> _Instructions to follow_
Using the records below, count the lines with "menu" in them. Give the number only.

> _Provided data_
#####

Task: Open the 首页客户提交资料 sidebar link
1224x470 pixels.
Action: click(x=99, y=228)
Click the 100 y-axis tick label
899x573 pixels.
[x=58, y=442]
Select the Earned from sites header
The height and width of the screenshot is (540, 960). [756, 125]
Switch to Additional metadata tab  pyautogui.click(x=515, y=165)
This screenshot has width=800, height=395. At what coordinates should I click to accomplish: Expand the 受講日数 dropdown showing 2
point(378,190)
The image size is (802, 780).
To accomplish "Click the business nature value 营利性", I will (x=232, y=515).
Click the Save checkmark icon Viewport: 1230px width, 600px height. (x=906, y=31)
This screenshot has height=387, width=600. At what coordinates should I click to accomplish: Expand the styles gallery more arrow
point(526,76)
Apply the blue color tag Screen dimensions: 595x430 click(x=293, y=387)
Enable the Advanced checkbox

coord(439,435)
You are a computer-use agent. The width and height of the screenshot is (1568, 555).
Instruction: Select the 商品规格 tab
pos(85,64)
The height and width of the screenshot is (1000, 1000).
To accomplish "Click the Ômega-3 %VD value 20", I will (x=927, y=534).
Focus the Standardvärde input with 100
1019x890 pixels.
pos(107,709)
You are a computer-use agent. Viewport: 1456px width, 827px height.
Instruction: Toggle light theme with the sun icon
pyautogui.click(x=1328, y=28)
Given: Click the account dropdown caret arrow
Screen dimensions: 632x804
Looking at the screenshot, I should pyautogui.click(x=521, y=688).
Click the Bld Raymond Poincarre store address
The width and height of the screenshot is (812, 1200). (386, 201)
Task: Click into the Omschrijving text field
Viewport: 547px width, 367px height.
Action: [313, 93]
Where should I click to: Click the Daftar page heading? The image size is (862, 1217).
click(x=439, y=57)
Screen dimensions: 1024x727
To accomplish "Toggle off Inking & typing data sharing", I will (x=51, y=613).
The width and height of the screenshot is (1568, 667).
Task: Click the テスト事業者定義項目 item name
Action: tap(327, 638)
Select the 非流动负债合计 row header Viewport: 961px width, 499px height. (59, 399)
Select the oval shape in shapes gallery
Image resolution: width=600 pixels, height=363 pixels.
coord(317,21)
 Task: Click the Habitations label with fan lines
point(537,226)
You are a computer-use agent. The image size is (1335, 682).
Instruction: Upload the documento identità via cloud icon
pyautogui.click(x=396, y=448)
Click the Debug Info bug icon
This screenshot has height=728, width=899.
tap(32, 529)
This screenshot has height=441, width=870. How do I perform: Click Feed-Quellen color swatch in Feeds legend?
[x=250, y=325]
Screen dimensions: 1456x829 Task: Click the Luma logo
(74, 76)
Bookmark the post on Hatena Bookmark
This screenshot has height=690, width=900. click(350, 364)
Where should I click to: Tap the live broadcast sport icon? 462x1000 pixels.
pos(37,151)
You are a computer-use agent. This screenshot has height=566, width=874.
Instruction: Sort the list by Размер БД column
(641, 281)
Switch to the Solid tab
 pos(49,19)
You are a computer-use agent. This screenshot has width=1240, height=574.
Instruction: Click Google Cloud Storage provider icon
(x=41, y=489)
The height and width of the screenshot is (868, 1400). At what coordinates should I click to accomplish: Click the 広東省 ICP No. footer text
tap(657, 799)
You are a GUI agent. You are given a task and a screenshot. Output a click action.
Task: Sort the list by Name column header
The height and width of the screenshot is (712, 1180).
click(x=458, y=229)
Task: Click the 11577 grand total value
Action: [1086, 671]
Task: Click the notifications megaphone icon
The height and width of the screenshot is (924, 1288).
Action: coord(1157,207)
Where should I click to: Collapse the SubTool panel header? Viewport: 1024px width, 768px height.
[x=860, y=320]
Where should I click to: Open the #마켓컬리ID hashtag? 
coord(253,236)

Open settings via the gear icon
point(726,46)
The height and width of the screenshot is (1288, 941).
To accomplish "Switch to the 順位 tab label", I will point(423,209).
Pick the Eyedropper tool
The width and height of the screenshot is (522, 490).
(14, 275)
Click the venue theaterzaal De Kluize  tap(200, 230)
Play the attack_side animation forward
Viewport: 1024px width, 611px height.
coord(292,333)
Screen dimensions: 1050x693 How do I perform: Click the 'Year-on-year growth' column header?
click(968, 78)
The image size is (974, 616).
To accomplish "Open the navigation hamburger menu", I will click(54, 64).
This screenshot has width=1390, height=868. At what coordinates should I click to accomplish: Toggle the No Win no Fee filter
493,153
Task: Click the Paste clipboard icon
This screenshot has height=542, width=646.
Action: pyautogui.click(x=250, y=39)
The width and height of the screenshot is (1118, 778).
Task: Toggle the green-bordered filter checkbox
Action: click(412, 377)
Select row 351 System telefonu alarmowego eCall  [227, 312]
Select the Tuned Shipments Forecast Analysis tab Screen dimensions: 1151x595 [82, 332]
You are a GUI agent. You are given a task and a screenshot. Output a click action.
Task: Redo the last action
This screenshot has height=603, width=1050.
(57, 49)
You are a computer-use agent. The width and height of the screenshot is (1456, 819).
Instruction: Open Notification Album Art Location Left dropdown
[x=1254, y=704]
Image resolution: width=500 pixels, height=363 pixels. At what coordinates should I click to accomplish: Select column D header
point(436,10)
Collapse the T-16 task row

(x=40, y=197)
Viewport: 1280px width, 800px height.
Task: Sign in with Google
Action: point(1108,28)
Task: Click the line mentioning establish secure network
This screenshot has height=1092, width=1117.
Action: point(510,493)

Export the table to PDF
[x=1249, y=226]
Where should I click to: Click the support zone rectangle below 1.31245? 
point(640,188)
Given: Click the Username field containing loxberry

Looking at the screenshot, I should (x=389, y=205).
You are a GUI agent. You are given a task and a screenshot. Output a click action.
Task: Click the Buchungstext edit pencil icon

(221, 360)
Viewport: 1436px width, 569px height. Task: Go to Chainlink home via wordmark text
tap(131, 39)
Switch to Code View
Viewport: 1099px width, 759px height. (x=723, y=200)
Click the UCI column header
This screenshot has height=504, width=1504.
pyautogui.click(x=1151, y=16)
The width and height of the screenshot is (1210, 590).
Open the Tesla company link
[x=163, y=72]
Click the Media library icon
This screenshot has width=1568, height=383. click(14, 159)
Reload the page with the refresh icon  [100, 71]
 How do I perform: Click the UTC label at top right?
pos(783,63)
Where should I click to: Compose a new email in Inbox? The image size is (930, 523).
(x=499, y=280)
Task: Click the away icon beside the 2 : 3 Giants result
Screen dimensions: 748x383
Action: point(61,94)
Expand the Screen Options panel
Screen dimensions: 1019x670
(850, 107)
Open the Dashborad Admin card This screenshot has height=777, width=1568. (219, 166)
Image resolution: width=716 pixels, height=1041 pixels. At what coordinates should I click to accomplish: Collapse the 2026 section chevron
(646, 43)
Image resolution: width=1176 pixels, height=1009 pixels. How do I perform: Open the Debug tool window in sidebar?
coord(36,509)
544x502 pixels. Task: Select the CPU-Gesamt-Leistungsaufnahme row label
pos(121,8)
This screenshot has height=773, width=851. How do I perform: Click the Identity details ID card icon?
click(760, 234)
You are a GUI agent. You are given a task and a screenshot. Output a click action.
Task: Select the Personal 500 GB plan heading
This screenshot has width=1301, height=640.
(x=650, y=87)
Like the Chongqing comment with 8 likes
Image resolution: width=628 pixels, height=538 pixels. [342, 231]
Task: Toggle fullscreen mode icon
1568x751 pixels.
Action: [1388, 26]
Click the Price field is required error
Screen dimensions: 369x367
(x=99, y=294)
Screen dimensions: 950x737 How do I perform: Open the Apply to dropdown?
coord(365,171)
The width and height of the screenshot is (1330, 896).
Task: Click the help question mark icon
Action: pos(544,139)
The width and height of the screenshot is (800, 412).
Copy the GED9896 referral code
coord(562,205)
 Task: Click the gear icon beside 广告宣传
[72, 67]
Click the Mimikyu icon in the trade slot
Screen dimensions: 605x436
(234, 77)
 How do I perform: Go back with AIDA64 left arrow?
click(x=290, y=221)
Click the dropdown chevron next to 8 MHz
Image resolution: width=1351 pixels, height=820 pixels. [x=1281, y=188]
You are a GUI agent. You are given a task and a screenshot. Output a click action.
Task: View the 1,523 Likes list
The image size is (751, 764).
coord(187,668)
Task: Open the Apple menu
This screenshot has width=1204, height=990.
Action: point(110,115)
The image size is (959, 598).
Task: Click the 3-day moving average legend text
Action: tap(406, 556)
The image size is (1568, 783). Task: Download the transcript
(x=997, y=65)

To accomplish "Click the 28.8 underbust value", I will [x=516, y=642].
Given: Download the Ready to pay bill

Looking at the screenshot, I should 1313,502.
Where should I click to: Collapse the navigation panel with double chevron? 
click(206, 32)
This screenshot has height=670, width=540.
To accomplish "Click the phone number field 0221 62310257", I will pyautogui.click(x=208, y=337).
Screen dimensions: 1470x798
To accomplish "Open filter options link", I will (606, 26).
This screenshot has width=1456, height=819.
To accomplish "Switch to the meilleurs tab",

#####

> _Task solution_
2